化学農薬の低減 21年度実績来年1月公表 肥料は3月 農水省2022年12月28日
農林水産省が12月23日に発表した「みどりの食料システム戦略」の取り組み状況によると、化学農薬の使用量低減に向けた2021年度の実績は来年1月、化学肥料の使用量低減の実績は同3月ごろに公表する予定となっている。
みどり戦略では2050年までに化学農薬使用量をリスク換算で50%低減をめざすとしており、2030年目標を10%低減とした。
これまで農業資材審議会農薬分科会で化学農薬KPIのリスク換算の求め方について議論し整理した。
算出方法は「有効成分ベースの農薬出荷量」×「リスク換算係数」(ADI=許容一日摂取量に基づき設定)とされ、基準年の2019農薬年度のリスク換算値は「23330」と算出された。2050年にはこれを「11665」と50%低減させるのが目標だ。
これに基づき2021農薬年度の実績を23年1月に公表する予定としている。
2022年度の取り組みでは、総合JA562と47都道府県との計600地区で4月までに栽培暦の点検を終えた。現在の栽培暦について、病害虫に対する「スケジュール防除」など無駄な使用につながる暦となっていないかなどを点検した。
また、全国約100地区で栽培暦の見直しに向けた化学農薬の使用量低減実証を支援した。ドローンによるピンポイント散布で30~50%削減した事例も報告されている。農水省は2023年以降も使用量低減の実証を毎年全国100地区で支援し、栽培暦へ反映させ、優良事例の横展開を加速させるとしている。
そのほか5月に成立した改正植物防疫法(23年4月施行予定)に基づき、23年度中に全都道府県が総合防除の実施に関する計画を策定できるよう支援するとともに、都道府県やJAと連携し、地域の栽培暦をその計画に即したものに見直すなど、総合防除を推進する。
23年中に天敵農薬に関する評価手法についてガイドラインを策定するとともに、バイオスティミュラントなど新規農産資材の取扱いルールも検討する。

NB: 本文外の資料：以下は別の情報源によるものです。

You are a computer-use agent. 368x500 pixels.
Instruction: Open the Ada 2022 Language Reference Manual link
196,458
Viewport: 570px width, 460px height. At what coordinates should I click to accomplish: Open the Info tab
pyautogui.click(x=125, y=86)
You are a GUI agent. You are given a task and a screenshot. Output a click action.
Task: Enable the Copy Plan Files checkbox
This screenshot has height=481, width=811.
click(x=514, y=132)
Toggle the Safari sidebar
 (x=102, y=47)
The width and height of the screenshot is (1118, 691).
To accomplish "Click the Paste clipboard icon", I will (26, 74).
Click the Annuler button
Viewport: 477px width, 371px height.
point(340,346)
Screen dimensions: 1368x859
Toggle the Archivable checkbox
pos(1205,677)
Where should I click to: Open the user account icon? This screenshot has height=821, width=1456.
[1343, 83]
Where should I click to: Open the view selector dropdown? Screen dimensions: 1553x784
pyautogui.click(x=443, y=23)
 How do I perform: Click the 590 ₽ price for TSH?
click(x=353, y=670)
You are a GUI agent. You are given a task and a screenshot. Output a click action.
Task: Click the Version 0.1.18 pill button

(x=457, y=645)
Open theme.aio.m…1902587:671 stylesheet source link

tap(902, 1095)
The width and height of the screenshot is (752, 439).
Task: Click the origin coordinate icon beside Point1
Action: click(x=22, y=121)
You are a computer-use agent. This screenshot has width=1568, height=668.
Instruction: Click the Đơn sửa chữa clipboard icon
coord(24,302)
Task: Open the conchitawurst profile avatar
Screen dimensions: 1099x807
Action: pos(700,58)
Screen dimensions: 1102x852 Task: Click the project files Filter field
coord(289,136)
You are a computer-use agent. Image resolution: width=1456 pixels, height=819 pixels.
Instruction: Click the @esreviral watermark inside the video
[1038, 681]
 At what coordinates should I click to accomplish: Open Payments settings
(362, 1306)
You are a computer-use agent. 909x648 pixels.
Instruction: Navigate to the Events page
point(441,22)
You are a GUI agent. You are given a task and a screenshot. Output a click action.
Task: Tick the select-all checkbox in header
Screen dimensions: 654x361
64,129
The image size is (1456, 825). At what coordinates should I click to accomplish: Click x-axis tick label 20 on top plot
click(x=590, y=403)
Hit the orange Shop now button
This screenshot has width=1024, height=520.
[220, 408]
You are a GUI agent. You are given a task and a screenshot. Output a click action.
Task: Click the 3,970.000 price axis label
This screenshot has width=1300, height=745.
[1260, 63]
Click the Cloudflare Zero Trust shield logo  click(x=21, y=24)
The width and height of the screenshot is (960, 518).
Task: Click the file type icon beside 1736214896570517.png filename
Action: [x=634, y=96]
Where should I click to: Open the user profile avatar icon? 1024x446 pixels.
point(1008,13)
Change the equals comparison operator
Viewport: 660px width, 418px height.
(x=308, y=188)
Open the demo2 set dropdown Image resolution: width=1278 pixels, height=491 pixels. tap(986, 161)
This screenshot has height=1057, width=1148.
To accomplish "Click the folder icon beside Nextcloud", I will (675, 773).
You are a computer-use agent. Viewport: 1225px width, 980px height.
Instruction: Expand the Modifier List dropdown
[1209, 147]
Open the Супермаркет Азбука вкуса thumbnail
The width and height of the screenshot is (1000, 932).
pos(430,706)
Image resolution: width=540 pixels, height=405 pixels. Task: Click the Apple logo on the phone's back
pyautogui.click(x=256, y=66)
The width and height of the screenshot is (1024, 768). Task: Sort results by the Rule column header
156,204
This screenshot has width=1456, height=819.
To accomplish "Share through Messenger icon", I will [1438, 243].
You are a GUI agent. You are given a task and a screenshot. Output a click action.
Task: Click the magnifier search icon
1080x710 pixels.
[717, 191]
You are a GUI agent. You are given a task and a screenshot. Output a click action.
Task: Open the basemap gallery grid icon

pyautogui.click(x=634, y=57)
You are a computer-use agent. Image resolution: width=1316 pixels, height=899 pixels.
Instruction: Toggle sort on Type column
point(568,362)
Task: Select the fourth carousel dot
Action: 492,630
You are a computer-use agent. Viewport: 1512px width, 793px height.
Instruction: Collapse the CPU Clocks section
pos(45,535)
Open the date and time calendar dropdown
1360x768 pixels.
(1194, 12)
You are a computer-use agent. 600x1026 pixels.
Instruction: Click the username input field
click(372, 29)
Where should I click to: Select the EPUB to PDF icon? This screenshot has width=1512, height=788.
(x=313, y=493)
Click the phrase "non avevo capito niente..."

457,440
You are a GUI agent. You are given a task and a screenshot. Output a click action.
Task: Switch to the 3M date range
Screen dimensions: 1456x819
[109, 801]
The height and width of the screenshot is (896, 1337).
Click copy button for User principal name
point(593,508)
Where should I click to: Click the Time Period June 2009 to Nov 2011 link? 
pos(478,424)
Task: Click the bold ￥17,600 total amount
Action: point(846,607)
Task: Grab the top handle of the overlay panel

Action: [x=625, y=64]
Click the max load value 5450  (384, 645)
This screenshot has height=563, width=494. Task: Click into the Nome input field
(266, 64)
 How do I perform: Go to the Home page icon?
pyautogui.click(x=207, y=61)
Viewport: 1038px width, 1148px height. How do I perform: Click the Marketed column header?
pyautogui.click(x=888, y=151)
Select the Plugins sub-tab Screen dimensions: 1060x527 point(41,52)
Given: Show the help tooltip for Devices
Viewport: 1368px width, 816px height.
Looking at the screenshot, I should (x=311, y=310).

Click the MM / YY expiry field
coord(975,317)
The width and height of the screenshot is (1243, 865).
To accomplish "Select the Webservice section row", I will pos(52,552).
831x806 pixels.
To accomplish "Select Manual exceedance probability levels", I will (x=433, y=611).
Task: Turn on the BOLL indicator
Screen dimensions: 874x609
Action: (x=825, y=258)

化学肥料は2050年までに使用量の30%低減をめざし2030年目標を20%低減としている。基準値は90万t(2016肥料年度)で30年には72万t、50年には63万tが目標となる。2021年度の実績値は23年3月ごろの公表予定となっている。
22年度は化学肥料の使用量低減に資する栽培技術を59地区で実施したほか、スマート農業の導入支援事業で可変施肥機を57台導入した。
23年度以降は堆肥や下水汚泥など国内資源の活用を進める仕組みの構築と、化学肥料低減に資する栽培技術の実証成果の横展開を進める。
有機農業の取り組みは、基準年の2017年の2.35万haを2030年には6.3万haに拡大するのが目標だ。2020年の取組面積は2.52万haで基準年より1割拡大した。21年実績は23年6月ごろの公表予定となっている。
2022年度は55市町村がオーガニックビレッジ創出のための取り組みを開始した。有機農業に取り組む農業者に対して技術指導を行う有機農業指導員を累計366人育成した。年度末までに累計500人以上の指導員を育成する予定になっている。
2023年以降は、モデル産地として、オーガニックビレッジを2025年までに100市町村、2030年までに200市町村を創出することが目標で、有機の栽培技術を提供する民間団体の活用で技術の横展開を加速化する。
みどり戦略の取り組みでは「みどりの食料システム戦略推進交付金」(2021年度補正と22年度当初予算)を活用し、環境負荷低減をめざした栽培体系への転換などに全国で318件が取り組んでいる。
滋賀県の長浜市、彦根市では水稲やブロッコリーなどに牛糞ペレット堆肥を活用し、発酵鶏糞との併用などで慣行栽培比5割以上の低減を目標に実践している。22年度のブロッコリー栽培では約3割の化学肥料低減が見込まれている。
宮城県の大崎市有機農業・グリーン化推進協議会は、アイガモロボットによる雑草抑制に取り組んでいる。これにより除草剤の散布回数の1~2回程度の削減をめざしている。